Tahnee Gonzales, 32, and Elizabeth Dauenhauer, 51, were arrested on suspicion of felony third-degree burglary after an investigation into theft and vandalism at a Tempe mosque.
Arrests came after the mosque officials pressed charges against the women who also filmed themselves and their children spouting hate speech while removing flyers and pamphlets from the mosque.
In the 20-minute long Facebook Live video, the women along with three children, walked around the property. They approached the gate where there is a "no trespassing" sign and a sign prohibiting firearms.
One of the women is heard asking one of the children to take her gun back to their car.
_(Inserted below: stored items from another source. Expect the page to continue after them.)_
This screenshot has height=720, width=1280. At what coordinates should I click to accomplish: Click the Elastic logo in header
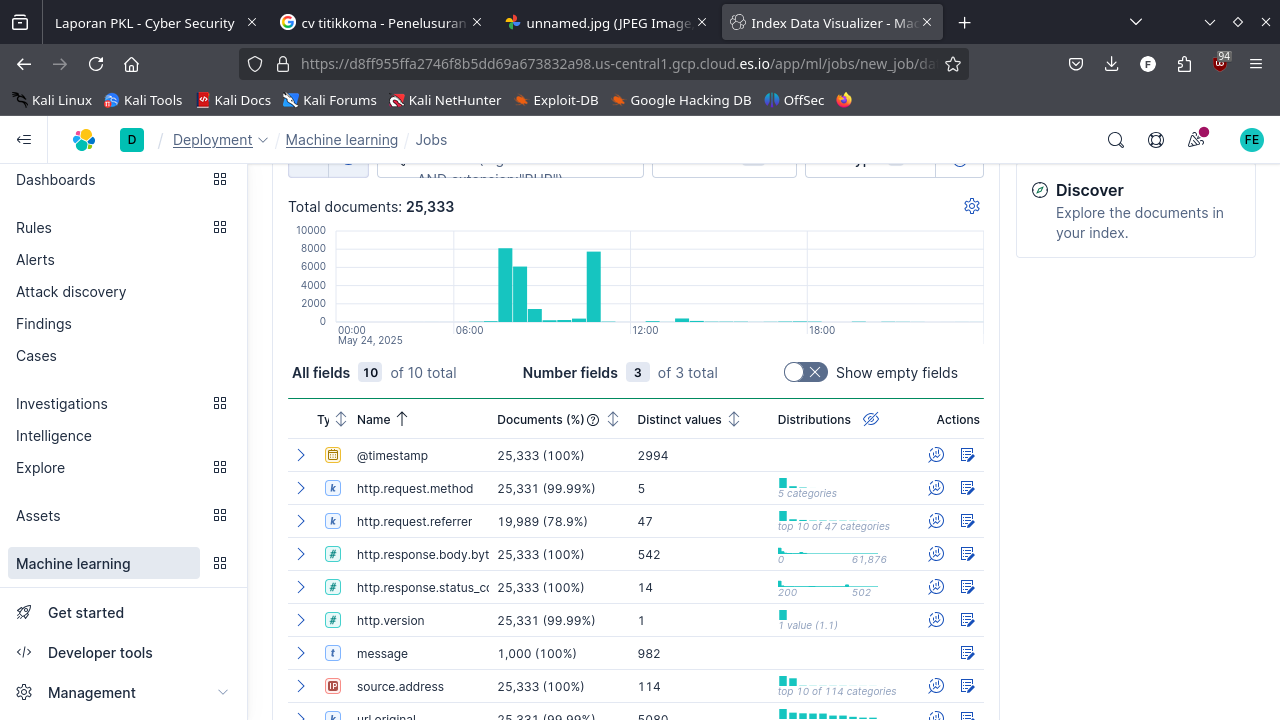84,140
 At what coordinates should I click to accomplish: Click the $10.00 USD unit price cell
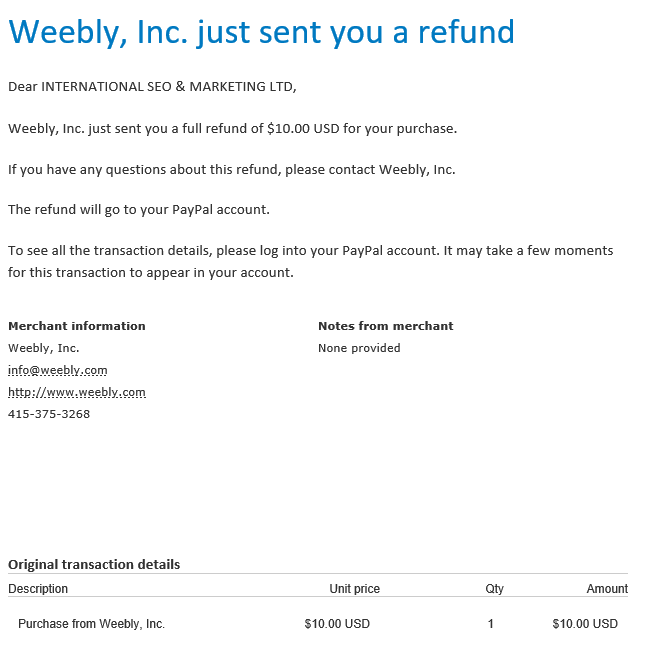click(x=337, y=624)
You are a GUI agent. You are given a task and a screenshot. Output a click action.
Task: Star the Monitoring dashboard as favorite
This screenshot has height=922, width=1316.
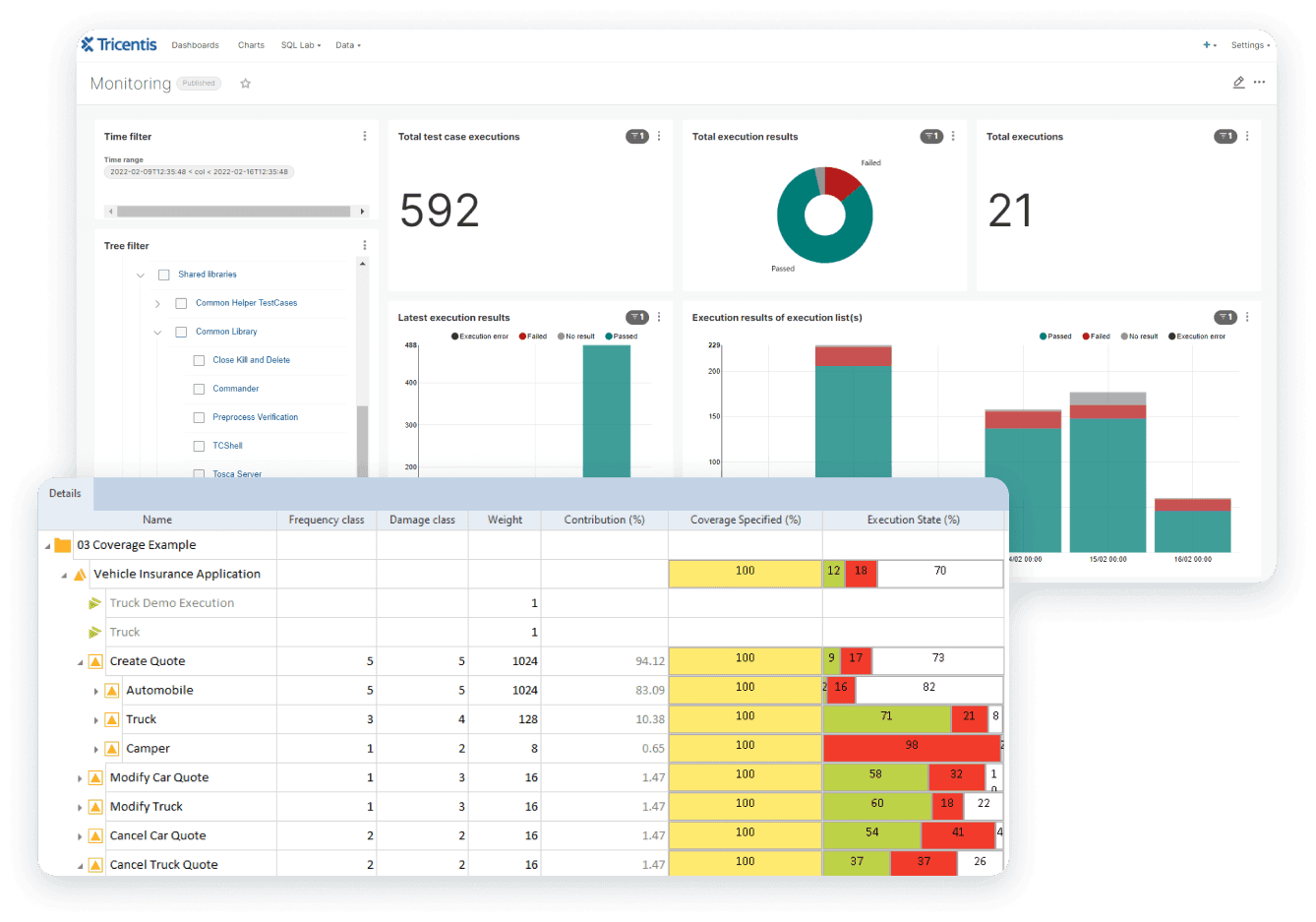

They then walk past the entrance and immediately begin removing posters, brochures and other materials while insulting Islam and Muslims.
Imraan Siddiqi, director of the Council on American-Islamic Relations (CAIR), the nation’s largest Muslim civil rights and advocacy group Arizona chapter told Anadolu Agency on Friday that the women are affiliated with the Arizona Patriot Movement (PMAZ) which was established by far-rights and white supremacists.
Siddiqi said the Muslim community in Arizona has been persistently harassed by the group, adding that in recent years PMAZ members who were carrying firearms stood in front of the building where nearly 600 Muslim community members were inside for an annual event.
They were screaming racial slurs to women and little children, Siddiqi said, adding that especially Muslim women are often targeted not only in Arizona but also around the country.
"As a Muslim women, not only in Arizona but most of the state, they will tell you that they have probably been harassed, followed, or tried to get run off the road," he noted. "That is the new normal for a lot of Muslim Americans now."
Recalling the Phoenix mosque incident in 2015 when members of the Arizona Patriot Movement encircled the building with heavy weapons to protest Muslims, Siddiqi said that open carry laws (allows to carry firearms openly), lack of regulations and people who glorify gun usage are serious threats for Muslims.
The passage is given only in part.